Stored entries:
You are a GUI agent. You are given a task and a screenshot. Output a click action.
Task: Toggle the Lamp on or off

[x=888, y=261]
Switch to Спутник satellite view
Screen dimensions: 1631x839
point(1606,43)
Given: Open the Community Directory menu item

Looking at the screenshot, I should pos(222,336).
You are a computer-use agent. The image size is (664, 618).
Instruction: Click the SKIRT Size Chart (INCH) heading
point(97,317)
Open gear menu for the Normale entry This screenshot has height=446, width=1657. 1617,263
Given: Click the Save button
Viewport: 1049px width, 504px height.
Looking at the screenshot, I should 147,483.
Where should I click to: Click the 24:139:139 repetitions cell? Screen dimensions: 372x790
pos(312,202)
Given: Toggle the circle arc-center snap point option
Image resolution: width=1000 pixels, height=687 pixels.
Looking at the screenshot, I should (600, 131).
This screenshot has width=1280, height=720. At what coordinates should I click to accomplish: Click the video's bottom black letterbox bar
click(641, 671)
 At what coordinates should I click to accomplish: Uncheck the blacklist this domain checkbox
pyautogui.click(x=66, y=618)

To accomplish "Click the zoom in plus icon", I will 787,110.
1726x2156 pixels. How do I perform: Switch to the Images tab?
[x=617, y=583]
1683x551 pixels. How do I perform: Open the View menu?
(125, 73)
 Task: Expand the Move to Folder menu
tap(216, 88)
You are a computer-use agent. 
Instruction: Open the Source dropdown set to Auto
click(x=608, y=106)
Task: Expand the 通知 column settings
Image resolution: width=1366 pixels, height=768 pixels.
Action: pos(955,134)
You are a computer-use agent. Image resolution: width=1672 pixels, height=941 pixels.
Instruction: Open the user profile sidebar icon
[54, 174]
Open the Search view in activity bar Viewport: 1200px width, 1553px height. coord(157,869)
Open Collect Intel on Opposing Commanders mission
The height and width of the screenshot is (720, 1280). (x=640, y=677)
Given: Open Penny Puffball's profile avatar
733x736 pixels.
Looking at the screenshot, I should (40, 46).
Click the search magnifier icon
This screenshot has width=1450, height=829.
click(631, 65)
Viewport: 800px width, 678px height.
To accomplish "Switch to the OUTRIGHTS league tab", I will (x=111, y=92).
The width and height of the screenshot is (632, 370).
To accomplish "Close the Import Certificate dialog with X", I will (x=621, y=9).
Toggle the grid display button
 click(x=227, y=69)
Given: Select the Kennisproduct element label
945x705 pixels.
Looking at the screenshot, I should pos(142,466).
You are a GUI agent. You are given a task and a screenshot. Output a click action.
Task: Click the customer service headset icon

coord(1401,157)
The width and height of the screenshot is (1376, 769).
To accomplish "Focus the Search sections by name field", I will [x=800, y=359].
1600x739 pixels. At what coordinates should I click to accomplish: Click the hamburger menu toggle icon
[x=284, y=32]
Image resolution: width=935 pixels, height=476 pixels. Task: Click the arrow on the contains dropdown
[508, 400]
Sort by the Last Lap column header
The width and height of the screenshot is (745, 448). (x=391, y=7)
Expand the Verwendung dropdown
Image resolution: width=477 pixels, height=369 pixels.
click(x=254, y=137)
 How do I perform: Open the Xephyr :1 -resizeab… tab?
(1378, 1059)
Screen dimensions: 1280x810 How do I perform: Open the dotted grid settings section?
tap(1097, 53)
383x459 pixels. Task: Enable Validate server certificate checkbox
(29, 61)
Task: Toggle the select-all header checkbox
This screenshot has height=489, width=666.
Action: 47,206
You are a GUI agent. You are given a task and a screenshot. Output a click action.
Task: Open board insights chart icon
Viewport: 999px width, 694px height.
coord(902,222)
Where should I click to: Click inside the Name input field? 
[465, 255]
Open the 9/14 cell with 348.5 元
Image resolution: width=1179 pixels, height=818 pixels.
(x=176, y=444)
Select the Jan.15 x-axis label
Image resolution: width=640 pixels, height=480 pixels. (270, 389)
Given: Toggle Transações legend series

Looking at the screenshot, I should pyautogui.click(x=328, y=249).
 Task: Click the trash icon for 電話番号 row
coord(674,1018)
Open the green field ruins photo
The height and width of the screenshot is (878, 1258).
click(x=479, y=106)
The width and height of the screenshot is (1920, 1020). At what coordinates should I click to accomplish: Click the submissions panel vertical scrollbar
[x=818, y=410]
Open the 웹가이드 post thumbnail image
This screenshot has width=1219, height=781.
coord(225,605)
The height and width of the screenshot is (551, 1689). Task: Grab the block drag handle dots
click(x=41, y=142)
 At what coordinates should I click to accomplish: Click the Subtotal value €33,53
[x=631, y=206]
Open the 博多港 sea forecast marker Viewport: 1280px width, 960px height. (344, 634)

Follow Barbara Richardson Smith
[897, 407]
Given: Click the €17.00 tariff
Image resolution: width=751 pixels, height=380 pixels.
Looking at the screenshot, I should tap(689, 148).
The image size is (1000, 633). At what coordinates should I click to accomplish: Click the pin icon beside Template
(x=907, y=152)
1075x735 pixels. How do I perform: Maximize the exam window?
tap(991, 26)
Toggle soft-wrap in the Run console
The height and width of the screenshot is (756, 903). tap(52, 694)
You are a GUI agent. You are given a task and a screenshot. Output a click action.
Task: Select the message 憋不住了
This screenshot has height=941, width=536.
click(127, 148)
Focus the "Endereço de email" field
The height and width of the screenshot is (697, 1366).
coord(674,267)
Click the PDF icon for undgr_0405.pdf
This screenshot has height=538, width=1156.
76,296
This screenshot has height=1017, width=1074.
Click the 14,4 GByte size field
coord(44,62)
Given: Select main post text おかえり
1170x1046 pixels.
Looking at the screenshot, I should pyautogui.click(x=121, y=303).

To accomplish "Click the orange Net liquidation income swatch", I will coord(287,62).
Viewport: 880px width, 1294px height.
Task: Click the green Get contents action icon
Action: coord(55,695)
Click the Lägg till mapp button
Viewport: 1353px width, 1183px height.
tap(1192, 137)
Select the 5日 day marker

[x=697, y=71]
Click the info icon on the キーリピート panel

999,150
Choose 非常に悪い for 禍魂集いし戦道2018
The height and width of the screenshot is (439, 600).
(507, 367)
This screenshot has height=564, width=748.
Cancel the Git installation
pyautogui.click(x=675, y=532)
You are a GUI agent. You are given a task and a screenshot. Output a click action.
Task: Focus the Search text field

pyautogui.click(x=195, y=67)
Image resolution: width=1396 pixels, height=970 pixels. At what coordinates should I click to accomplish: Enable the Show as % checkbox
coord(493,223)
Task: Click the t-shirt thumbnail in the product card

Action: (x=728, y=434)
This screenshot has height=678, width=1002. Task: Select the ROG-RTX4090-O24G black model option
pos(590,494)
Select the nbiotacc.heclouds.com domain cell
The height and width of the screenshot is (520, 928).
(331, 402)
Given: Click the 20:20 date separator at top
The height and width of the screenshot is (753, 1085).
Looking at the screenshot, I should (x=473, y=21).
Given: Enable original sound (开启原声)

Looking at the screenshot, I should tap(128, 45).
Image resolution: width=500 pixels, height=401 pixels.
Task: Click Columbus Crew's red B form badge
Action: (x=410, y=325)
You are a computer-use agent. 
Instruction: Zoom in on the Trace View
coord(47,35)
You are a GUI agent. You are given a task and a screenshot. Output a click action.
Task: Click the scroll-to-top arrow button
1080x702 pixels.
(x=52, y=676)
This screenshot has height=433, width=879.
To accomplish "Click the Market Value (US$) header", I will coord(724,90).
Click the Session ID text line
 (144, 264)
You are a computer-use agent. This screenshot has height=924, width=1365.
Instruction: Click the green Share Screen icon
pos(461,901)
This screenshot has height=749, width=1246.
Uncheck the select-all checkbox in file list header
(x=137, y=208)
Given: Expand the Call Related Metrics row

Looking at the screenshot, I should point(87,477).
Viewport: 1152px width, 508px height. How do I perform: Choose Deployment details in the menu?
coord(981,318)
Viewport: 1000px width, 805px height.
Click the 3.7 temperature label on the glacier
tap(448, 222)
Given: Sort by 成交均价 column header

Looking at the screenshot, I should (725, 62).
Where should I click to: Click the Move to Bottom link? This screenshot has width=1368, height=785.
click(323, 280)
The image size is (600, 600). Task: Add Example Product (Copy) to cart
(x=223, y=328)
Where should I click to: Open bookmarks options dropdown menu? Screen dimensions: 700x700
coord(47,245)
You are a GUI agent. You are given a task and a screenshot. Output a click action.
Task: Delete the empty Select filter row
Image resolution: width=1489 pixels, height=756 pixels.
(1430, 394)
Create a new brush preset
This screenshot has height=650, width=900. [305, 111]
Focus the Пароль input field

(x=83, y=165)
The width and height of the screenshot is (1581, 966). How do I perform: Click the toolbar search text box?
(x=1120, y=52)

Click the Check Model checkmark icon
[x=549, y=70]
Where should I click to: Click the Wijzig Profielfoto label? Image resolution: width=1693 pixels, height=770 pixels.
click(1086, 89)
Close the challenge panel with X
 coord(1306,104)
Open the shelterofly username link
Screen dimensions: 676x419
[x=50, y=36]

## [Work item]
Only one stretch of the records above is wanted: the lines between the one holding "The width and height of the screenshot is (1920, 1020)." and the one holding "Given: Select main post text おかえり", inclusive, reproduced exactly.

## [Output of the exercise]
The width and height of the screenshot is (1920, 1020). At what coordinates should I click to accomplish: Click the submissions panel vertical scrollbar
[x=818, y=410]
Open the 웹가이드 post thumbnail image
This screenshot has width=1219, height=781.
coord(225,605)
The height and width of the screenshot is (551, 1689). Task: Grab the block drag handle dots
click(x=41, y=142)
 At what coordinates should I click to accomplish: Click the Subtotal value €33,53
[x=631, y=206]
Open the 博多港 sea forecast marker Viewport: 1280px width, 960px height. (344, 634)

Follow Barbara Richardson Smith
[897, 407]
Given: Click the €17.00 tariff
Image resolution: width=751 pixels, height=380 pixels.
Looking at the screenshot, I should tap(689, 148).
The image size is (1000, 633). At what coordinates should I click to accomplish: Click the pin icon beside Template
(x=907, y=152)
1075x735 pixels. How do I perform: Maximize the exam window?
tap(991, 26)
Toggle soft-wrap in the Run console
The height and width of the screenshot is (756, 903). tap(52, 694)
You are a GUI agent. You are given a task and a screenshot. Output a click action.
Task: Select the message 憋不住了
This screenshot has height=941, width=536.
click(127, 148)
Focus the "Endereço de email" field
The height and width of the screenshot is (697, 1366).
coord(674,267)
Click the PDF icon for undgr_0405.pdf
This screenshot has height=538, width=1156.
76,296
This screenshot has height=1017, width=1074.
Click the 14,4 GByte size field
coord(44,62)
Given: Select main post text おかえり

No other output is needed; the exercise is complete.